Labor Developments in the Rust Belt
By Prospect 16/3/23
Mar 17, 2023 - 1:37:25 PM
Michigan is one step closer to repealing right to work; why the end of two-tier wages at Caterpillar shows corporate America’s immense power over workers.
Interesting developments have happened across the labor movement so far in 2023.
Earlier this week, the Michigan Senate voted to repeal the 2012 right-to-work law passed under former Republican Gov. Rick Snyder. After the bill goes back to the House to conform it to the slightly different Senate version, it will likely head to Gov. Gretchen Whitmer’s desk for her signature.
Bridge Michigan reported how Democrats pulled a savvy move to fortify the bill’s longevity; they attached a one-time $2 million for the Michigan Economic Development Corporation to implement the reversal of right to work. In Michigan, under the state’s constitution, laws cannot be overturned through referendums if they have appropriations attached to them.
In effect, Michigan Democrats made it so that if Republicans want to repeal the repeal of right to work, they need to attain a governing trifecta. Republicans in the state have pointed to how this move will test Whitmer’s previous statements about lawmakers (namely Republicans) for abusing this measure.
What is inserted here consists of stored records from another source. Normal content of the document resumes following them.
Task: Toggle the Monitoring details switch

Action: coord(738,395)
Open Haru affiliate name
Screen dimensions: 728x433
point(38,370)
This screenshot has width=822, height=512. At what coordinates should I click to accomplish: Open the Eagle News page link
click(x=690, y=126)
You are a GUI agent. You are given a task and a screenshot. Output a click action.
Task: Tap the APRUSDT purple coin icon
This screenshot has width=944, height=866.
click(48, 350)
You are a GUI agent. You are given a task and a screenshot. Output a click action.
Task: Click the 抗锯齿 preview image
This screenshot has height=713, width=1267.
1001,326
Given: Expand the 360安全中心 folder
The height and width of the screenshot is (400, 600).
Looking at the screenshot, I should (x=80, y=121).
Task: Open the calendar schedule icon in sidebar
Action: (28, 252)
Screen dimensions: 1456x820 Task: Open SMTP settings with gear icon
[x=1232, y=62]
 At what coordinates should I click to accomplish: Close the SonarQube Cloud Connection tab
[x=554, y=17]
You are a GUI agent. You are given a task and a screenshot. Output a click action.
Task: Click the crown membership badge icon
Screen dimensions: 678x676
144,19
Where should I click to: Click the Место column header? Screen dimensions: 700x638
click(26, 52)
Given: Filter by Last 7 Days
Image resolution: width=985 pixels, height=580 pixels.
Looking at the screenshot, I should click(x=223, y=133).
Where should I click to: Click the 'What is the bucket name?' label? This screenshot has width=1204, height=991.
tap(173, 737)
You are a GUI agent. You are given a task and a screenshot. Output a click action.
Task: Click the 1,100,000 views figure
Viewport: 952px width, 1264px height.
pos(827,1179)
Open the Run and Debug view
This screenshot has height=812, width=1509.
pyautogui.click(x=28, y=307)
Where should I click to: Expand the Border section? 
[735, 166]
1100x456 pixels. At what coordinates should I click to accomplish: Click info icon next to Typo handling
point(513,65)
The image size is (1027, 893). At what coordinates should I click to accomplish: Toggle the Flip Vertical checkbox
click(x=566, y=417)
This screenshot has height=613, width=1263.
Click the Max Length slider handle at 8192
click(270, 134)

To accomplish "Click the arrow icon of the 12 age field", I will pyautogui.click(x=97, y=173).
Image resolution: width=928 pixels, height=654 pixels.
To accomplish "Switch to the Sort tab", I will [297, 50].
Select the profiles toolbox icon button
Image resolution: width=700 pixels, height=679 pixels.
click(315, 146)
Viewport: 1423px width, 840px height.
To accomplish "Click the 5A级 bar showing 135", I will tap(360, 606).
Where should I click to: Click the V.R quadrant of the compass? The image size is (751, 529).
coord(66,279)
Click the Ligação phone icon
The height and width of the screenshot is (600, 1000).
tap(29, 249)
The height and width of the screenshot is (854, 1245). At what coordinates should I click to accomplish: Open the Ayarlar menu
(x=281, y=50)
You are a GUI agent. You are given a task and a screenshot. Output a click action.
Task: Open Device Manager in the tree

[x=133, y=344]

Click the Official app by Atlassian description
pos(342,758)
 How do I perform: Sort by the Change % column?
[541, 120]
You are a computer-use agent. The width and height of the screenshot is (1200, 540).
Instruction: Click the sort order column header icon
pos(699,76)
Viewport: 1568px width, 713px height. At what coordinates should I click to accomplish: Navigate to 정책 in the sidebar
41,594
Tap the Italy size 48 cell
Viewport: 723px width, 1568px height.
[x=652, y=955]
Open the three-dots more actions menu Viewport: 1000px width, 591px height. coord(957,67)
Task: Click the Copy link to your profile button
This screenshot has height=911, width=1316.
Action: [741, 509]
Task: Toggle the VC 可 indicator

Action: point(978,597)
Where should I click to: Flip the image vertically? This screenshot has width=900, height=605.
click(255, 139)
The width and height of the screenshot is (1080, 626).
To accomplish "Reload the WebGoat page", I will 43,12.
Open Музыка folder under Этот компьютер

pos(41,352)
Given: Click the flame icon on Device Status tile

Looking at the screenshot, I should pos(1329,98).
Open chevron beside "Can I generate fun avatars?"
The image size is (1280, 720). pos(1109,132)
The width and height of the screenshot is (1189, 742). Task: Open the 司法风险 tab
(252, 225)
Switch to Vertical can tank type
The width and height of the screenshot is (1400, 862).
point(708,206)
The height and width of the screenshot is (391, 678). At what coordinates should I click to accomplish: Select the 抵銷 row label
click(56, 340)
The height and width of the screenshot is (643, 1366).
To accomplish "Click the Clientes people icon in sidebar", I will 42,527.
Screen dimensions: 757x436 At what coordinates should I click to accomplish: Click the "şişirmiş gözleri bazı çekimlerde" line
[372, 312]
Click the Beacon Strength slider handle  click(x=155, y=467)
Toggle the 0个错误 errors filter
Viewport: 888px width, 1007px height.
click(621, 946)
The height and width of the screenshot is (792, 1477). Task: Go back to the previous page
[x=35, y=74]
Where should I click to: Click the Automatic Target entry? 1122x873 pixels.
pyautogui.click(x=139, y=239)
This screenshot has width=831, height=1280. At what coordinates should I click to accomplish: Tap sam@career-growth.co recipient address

In a 2019 executive order, she said: "I intend to veto legislation that circumvents the right to a referendum."
This week, Whitmer told reporters in Michigan, "I did not ask the Legislature to put that part into the bill, and it certainly is not on my agenda. But I am going to sign a bill that restores workers’ rights."
Before the bill’s passage in the Senate, business groups were brainstorming how they could amend the state’s constitution to undermine the right-to-work repeal. Whatever way the chips fall, organized labor’s strength in Michigan will now enter a new era. And state Republicans will be forced to navigate a new political landscape.
Something else that caught my attention this week: United Auto Workers (UAW) members across four locals ratified a new six-year contract with the construction and machinery behemoth Caterpillar. The key provision won by UAW members was the rescinding of the two-tiered contract system, which workers were compelled to agree to in the concessionary bargaining of 2005.
Even Caterpillar celebrated the end of the tiered system, obviously in business-friendly terms. On the company’s website, under "Positive Impacts," they said:
We’ve also responded to changing labor market conditions. Between November 2021 and July 2022, we made two wage adjustments that resulted in increased pay of more than 8 percent. 97% of employees are on the same pay structure, regardless of hire date.
The key point is that virtually all workers are on the same pay scale. When I reported on striking Kellogg workers from Battle Creek, Michigan, in late 2021, striking workers explained to me that the entire purpose of a two-tier system was about decimating a previous generation’s gains from collective bargaining. Many of them described it as a battle against extinction, because at some point, all the older workers will retire, and all current and future workers will never see benefits and wages comparable to those of their predecessors.
It seems that’s exactly what has happened at Caterpillar. In an excellent Twitter thread written by the National Labor Relations Board attorney Brandon Magner, he explained that Caterpillar killed the two-tier system because it was no longer necessary. For example, an entry-level union worker at Caterpillar in 1997 started at $18.62 an hour. In 2022, that same position makes $17 an hour.
In one sense, the end of the two-tier system at Caterpillar resets the table for workers. But on the other hand, it’s a stark reminder of just how much organized labor has lost in the 21st century.